Das Ganze funktioniert so: Sämtliche Rezepte aller Ärzte für einen Patienten landen beim selben Apotheker. "Der hat die pharmakologische Kompetenz", erklärt Meyer-Philippi. Der Apotheker oder die Apothekerin erstellt dann unter Berücksichtigung der Erkrankung und möglicher Wechselwirkungen von Medikamenten einen Medikationsplan für einen bestimmten Zeitraum.

Der Plan landet über eine Cloud in dem Gerät, gleichzeitig werden die Tabletten in einem Blisterzentrum in der richtigen Reihenfolge in sogenannte Schlauchblister gepackt und an die Apotheke oder den Patienten direkt geschickt. "Das Einlegen der Blister in das Gerät können auch ältere Menschen problemlos erledigen", beteuert Meyer-Philippi.

Über Barcodes erkennt der Spender, ob die richtigen Tabletten für die richtige Person eingelegt wurden. Das Gerät schneidet bei Bedarf den Blisterabschnitt mit der betreffenden Tablette ab und stellt sie bereit. Der Abruf wird vom Patienten selbst ausgelöst, ansonsten erfolgt die bereits erwähnte Alarmierung.

"Entlasten die Pflegenden"

Das System soll die Medikation zuverlässiger und sicherer machen. "Wir entlasten außerdem weite Teile der pflegenden Menschen und leisten so einen Riesenbeitrag im Bereich Pflege", sagt Meyer-Philippi. Schließlich könne nicht immer jemand nebendran stehen und die Einnahme überwachen.

Das Ausleihen des digitalen Spenders über die Apotheken soll laut Meyer-Philippi 39 Euro pro Monat kosten, inklusive Mehrwertsteuer. Der Unternehmer ist zuversichtlich, dass die Krankenkassen diese Kosten über den Heil- und Hilfsmittelkatalog übernehmen werden. "Wir sind mit den Kassen im Gespräch", sagt der Entwickler. Alle Nachweise über die Funktionsfähigkeit des Gerätes lägen vor.
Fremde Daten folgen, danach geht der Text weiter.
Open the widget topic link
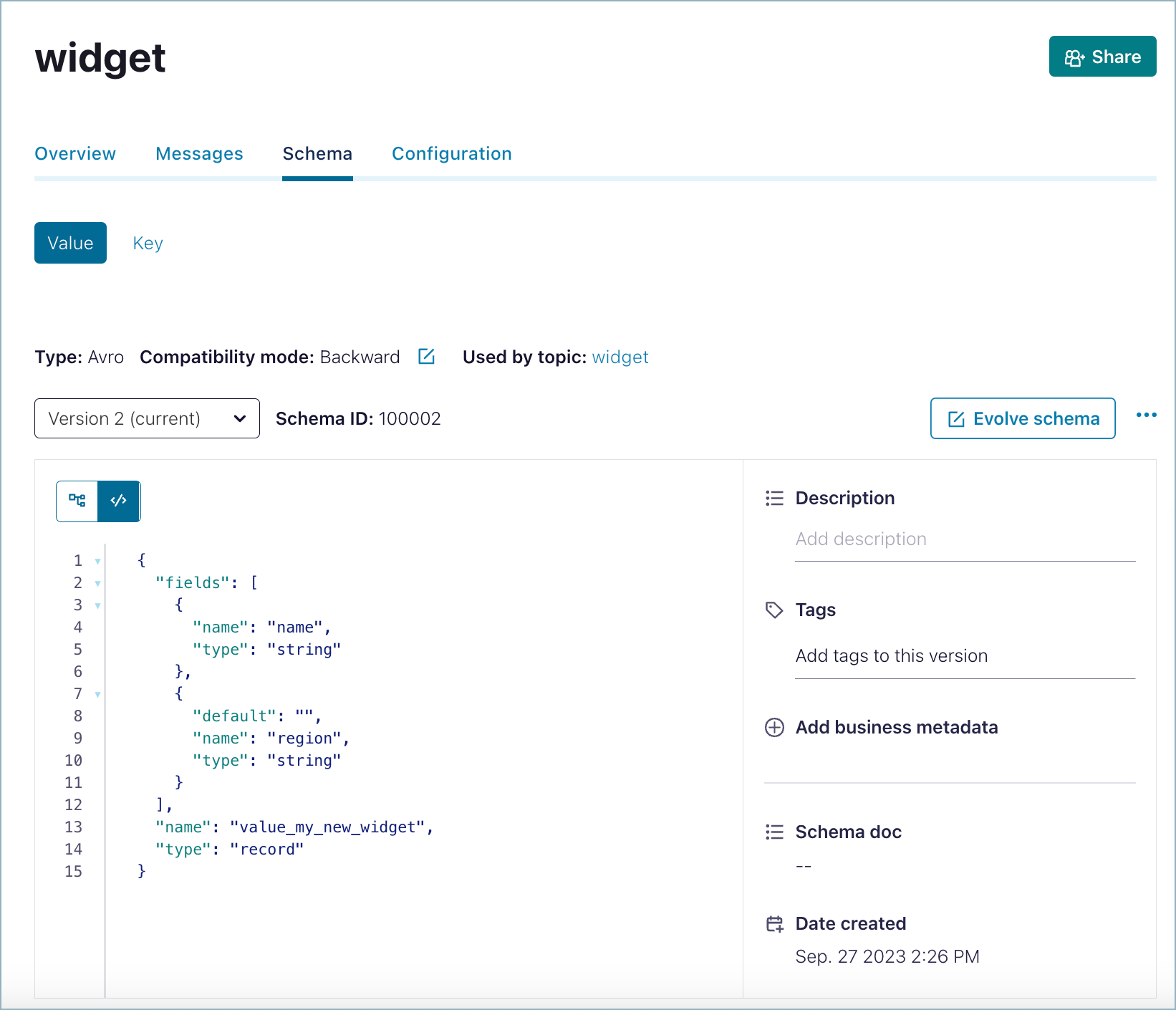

Apothekerverband zurückhaltend

Den Apotheken ist die Tablettenproblematik grundsätzlich bekannt. "In Deutschland nehmen rund sieben Millionen Menschen fünf oder mehr verschiedene Medikamente pro Tag ein", berichtet Holger Seyfarth, Vorstandschef des Hessischen Apothekerverbandes. "Man schätzt, dass 250.000 Krankenhauseinweisungen im Jahr auf eine Fehlmedikation zurückzuführen sind." Ein Markt sei also da.

Seyfarth bleibt dennoch skeptisch, ob das Gerät ein kommerzieller Erfolg werden kann. "Die Frage ist ja, wie viele Menschen das am Ende auch nutzen." Die Krankenkassen hätten derzeit ein Defizit von 17 Milliarden Euro. "Die werden sich das vor einer Kostenübernahme ganz genau anschauen." Letztlich werde es darauf ankommen, welche Kosten sich wirklich einsparen lassen.

Probleme mit defekten Bauteilen

Noch ist das Zukunftsmusik. Derzeit sind von dem Spender erst rund 60 Prototypen im Einsatz. Probleme mit einer Charge defekter Bauteile haben die Serienproduktion ausgebremst. "Ich gehe davon aus, dass wir im Herbst starten werden", sagt Meyer-Philippi.

Auch das Umweltproblem hat der Unternehmer auf dem Schirm. Denn die in großen Mengen anfallenden Blister können derzeit wegen gesetzlicher Vorgaben nur aus Kunststoff hergestellt werden und sind nicht recycelbar. "Die Industrie forscht aber bereits an einer Papierlösung."